The photos were captured by the CBP during a six-week-long project at a single port of entry where less than 100,000 vehicle travelers passing in and out of the U.S. were photographed.
The process is part of the “biometric entry-exit system” that the agency is rolling out in an aim to capture the photos of every American and international airport traveler and apply facial recognition technology.
The project will be implemented in the top 20 airports in the U.S. by 2021.
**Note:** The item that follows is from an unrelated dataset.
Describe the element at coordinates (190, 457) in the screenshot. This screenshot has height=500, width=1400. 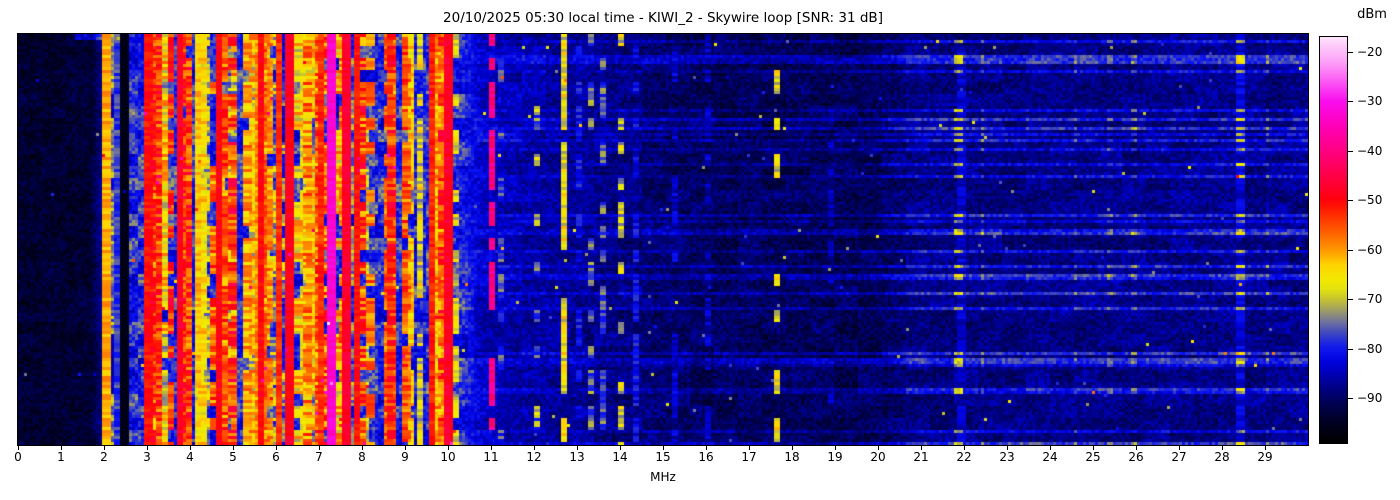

ah and let’s not forget that DHS & CBP are scrambling to implement their “biometric entry-exit system,” with the goal of using facial recognition on more than 100 million passengers traveling on international flights out of the US in as little as 2 years https://t.co/EFElq77VN3 pic.twitter.com/ucpVEWV6Gg
— Davey Alba (@daveyalba) June 10, 2019
It has drawn criticism from civil rights advocates who say the project is a violation of privacy.
“This incident further underscores the need to put the brakes on these efforts and for Congress to investigate the agency’s data practices. The best way to avoid breaches of sensitive personal data is not to collect and retain such data in the first place,” Neema Singh Guliani, a lawyer for the American Civil Liberties Union, said in a statement reported by BuzzFeed.
“Government use of biometric and personal identifiable information can be valuable tools only if utilized properly. Unfortunately, this is the second major privacy breach at DHS this year,” Rep. Bennie Thompson, chairman of the House Homeland Security Committee, told Buzzfeed.
“We must ensure we are not expanding the use of biometrics at the expense of the privacy of the American public,” he added.